痛みが軽い場合や、すぐに医療機関を受診できない場合の応急処置として、以下の方法があります。ただし、これらは一時的な対症療法であり、根本的な解決にはなりません。痛みが続く場合は必ず医療機関を受診してください。

  • 安静にする: 無理に動かず、楽な体勢で休みましょう。

  • お腹を温める(痛みが和らぐ場合): 使い捨てカイロや湯たんぽなどで温めると、筋肉の緊張が和らぎ、血行が改善して痛みが軽減することがあります。ただし、**炎症が強い場合(発熱や激痛がある場合)は温めると悪化する可能性があるため、注意が必要です。**その場合は冷やす方が良いこともありますが、自己判断は禁物です。

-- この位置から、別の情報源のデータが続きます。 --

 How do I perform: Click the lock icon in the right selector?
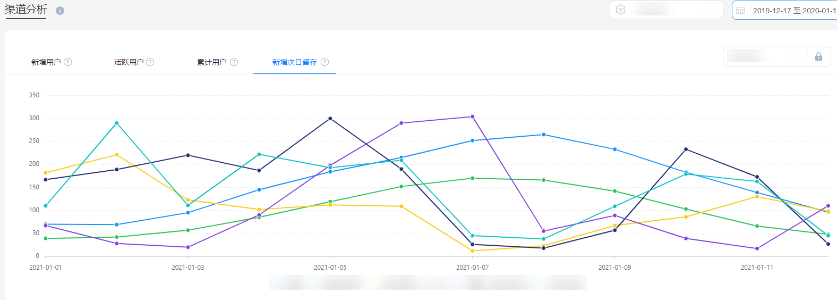coord(818,56)
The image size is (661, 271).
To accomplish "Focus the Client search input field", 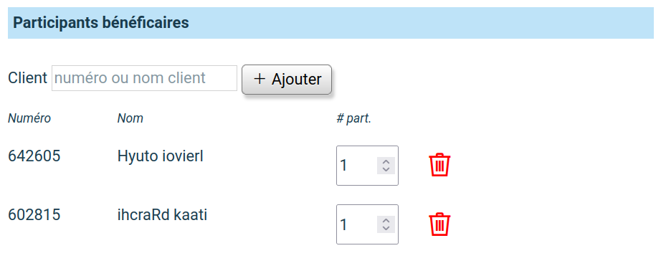I will pyautogui.click(x=144, y=78).
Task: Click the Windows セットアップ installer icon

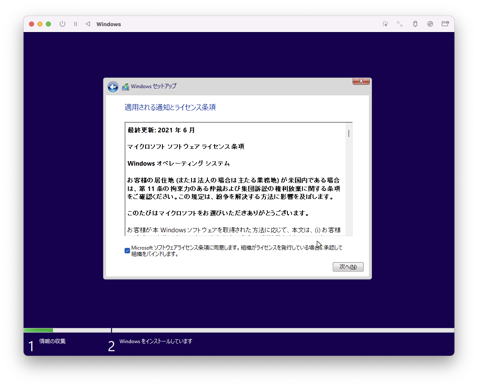Action: click(125, 87)
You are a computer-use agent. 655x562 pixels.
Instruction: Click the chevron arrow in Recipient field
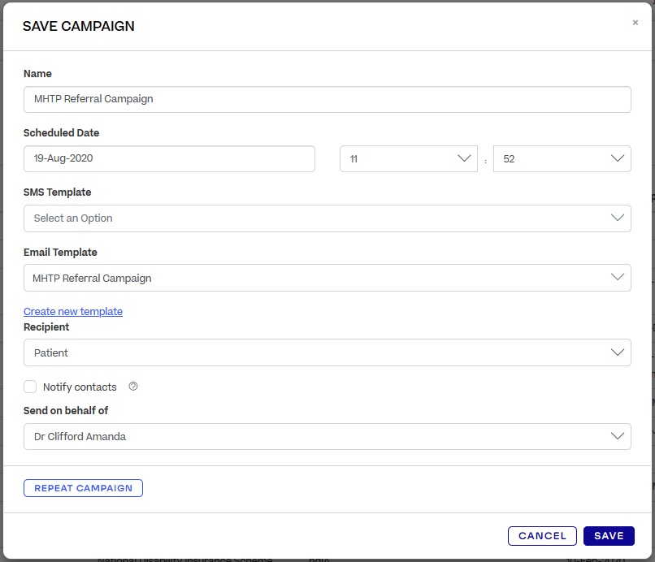point(618,352)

  • 消化の良い食事を摂る: 症状が落ち着いている場合は、おかゆやうどんなど、消化しやすく胃腸に負担の少ないものを選びましょう。脂っこいもの、刺激物、アルコールは避けてください。

  • 市販の鎮痛剤や整腸剤の使用:

    • 鎮痛剤: 非ステロイド性抗炎症薬(NSAIDs)やアセトアミノフェンなどがありますが、原因によっては症状を悪化させたり、診断を遅らせたりする可能性もあるため、使用は慎重に。特に消化管の病気が疑われる場合は、胃腸への副作用に注意が必要です。

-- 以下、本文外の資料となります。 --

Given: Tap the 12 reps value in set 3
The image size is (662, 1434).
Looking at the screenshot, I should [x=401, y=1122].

    • 整腸剤: 便秘や下痢を伴う場合に一時的に使用するのは良いでしょう。

    • 注意点: 市販薬を数日服用しても症状が改善しない、または悪化する場合は、使用を中止し、速やかに医療機関を受診してください。また、何の薬をいつからどのくらい服用したかを医師に伝えられるようにしておきましょう。


自己判断での市販薬の長期連用は避けましょう。


6.左下腹部痛の予防:日常生活でできること


原因となる病気の中には、日頃の生活習慣を見直すことで予防が期待できるものもあります。

  • バランスの取れた食生活:

    • 食物繊維を十分に摂る: 野菜、果物、きのこ類、海藻類などを積極的に摂取し、便通を整えましょう。これは便秘症や大腸憩室症、大腸がんの予防に繋がります。

    • 脂肪分の多い食事を控える: 動脈硬化のリスクを高め、虚血性大腸炎などの原因となることがあります。

    • 塩分を控える: 高血圧は様々な生活習慣病のリスク因子です。

    • 発酵食品を摂る: ヨーグルトや納豆などの発酵食品は腸内環境を整えるのに役立ちます。

  • 十分な水分補給:

    • 便秘予防や尿路結石の予防に重要です。1日に1.5~2リットル程度の水分を目安に摂りましょう。

  • 適度な運動:

    • ウォーキングなどの有酸素運動は、腸の動きを活発にし、便秘解消やストレス軽減に繋がります。

  • 規則正しい生活と十分な睡眠:

    • 自律神経のバランスを整え、過敏性腸症候群などの予防・改善に役立ちます。

  • ストレスを溜めない:

    • ストレスは万病のもとと言われます。過敏性腸症候群をはじめ、多くの消化器疾患や免疫系の疾患に関与します。自分なりのリフレッシュ方法を見つけ、上手にストレスをコントロールしましょう。

  • 禁煙・節酒:

    • 喫煙は血流を悪化させ、動脈硬化を促進します。過度な飲酒は消化器系に負担をかけます。

  • 排便習慣を整える:

    • 便意を感じたら我慢しないようにしましょう。

  • 定期的な健康診断・がん検診を受ける:

    • 特に大腸がんや婦人科系のがんは、早期発見・早期治療が非常に重要です。症状がなくても、定期的に検診を受けましょう。


7.まとめ:左下腹部痛を感じたら早めの受診を


左下腹部痛は、軽い便秘から緊急性の高い病気まで、実に様々な原因によって引き起こされます。痛みの種類や強さ、伴う症状などからある程度原因を推測することはできますが、正確な診断のためには医療機関での検査が不可欠です。

「このくらいの痛みなら大丈夫だろう」と自己判断で放置せず、特に痛みが持続する場合や、いつもと違う強い痛み、発熱や血便などの危険なサインが見られる場合は、迷わず医療機関を受診してください。早期発見・早期治療が、より良い結果に繋がります。

この記事が、左下腹部痛に悩む方々の一助となり、適切な行動へのきっかけとなれば幸いです。あなたの健康を心から願っています。